Wednesday, December 28, 2016

Day 10 - Differences

Grocery Store
     The day started breakfast at the Beam's, I graded a few finals and more Friends on DVD. After everyone was dressed we headed off to the grocery store. Probably not something a lot of people who visit Germany get to do. Now, Sara and Aaron have two major places they shop for grocery's, on base and this Real store located in Pfalz Center (Mall). Like Aldi's you have to place a coin to get your grocery basket. Like many stores in Missouri you can buy alcohol inside the grocery store. 
Bottle Exchange
    Before we entered the grocery store Sara and Aaron had to return their bottles. Similar to Iowa where you are charged extra 10 cents for each bottle. When you return them you get 10 cent back. Well here, they have a machine where you place your bottles and cans. There is a conveyor belt that moves the bottle/can pass a reader. If you have a case of the same bottles you can place them in a larger opening towards the bottom. When done it gives you a receipt for the amount of money that you can use like cash when you pay. 
Mini Kegs
    Aaron and I tried to find the same beer we had while in Hamburg but with no luck.  I was surprised at the cost for beer. You can buy most bottles of beer for 0,89 cent Euro. The picture to the right shows you the cost of a mini keg (6.29 to 10.00 Euros). Six pack of beer ranges from 3,35 to 4,79 Euro's. In some cases these are actual twelve packs.
     Walking the aisles we saw a lot of common products from the U.S.  even in English. Items like cereal, BBQ sauce, ketchup, etc. Then again there were a lot of different types of products. In many cases not understanding Germany you would have to guest by how it looks. Could of taken a ton of photos showing the differences but held back. I did take one photo of Mayonnaise because of the color of the bottle. If we put this on an American table one might think you were passing the mustard. I did notice that for the most part prices seemed a little cheaper. For example frozen pizza for 2,49 Euro's
Lamb Meat in background
     After purchasing grocery's we headed out to the food court. Sara and Pam went for a big sandwich but Aaron said he had a better option so I followed him. We order two Doner boxes. Each box came with pommes (means French fries), red cabbage, onions, cheese, tomato, sauce and lamb meat.  While the photos below may not look tasty, trust me it was good!!

Doner Box
Doner Box

   From the grocery store we headed back to the house for lunch. Decided to hang around the house for awhile. Aaron made reservations at a butcher shop that sells steaks for supper. It's one of his favorite places to go. After dinner we will stop off at the base (Commissary) for some additional grocery's that either weren't available at the German store or can be found on the commissary cheaper. 
     I may post later after dinner but for now I'm going to publish this for Day 10. Hope everyone back in the states are enjoying their holiday break. 

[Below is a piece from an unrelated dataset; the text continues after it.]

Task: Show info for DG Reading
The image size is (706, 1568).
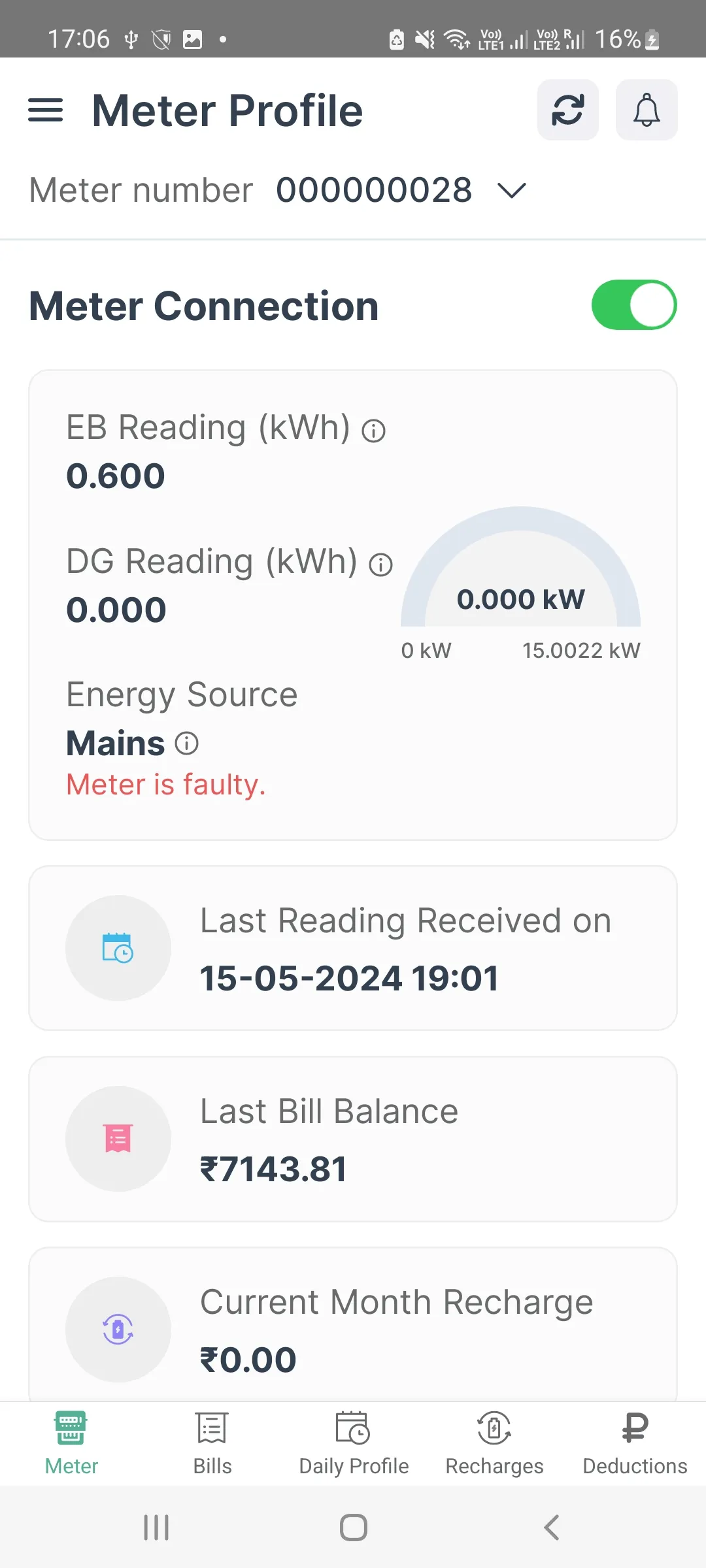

     Well it was a little disappointing for both Aaron and I. The steakhouse that he wanted to take us to was closed and will remain closed until Jan. 3rd. So, next on the list was a Mexican restaurant. Pretty much what you would get in the states. After our meal we stopped at the commissary so Pam could get the fix-ins for breakfast. The store is on an American military base and for the most part all the products are from the states. In some cases it's cheaper then a German store and in others far more expense. The commissary hire high school students to take out the groceries. These students do not get paid at all. They live off of tips only. So, Aaron made sure to give the young lady a tip. From there we returned home for the evening. 

Thought I would start today with some notes of differences I've seen.
  • Italy - after our 71,00 Euro Gelato disaster we did a little research. Aaron and I found a free book at the Vatican on tips for visiting Italy. According to the book merchants are to post all prices and must present a receipt. Which as we recall neither occurred buying Gelato. Merchants who violate face a 3.000,00 Euro fine.
  • Italy did not check our passport when we arrived. Therefore, there is no stamp in our passport that shows we visited Italy.
  • In Italy very few meals had meat included. A lot of pasta but little or no meat. 
  • Italy - can't remember if I posted this before but when you order pizza plan on cutting your own. They do not cut the pizza in advance. This can be an adventure when you may have to cut the pizza with a butter knife. 
  • Italy and Germany - when you log into Yahoo or other major sites the language is that country's. You have to locate and switch your website to English.
  • Germany - you are required by law to carry a safety box. The box must include enough safety vest for all riders, a reflector triangle, and first aid kit.
  • Germany - like America when you travel on highways you can expect to see McDonalds along the road.
  • Germany - has a Good Samaritan law which requires you to help one in need or face a fine or jail time. I believe there are places in the U.S.  that have the same.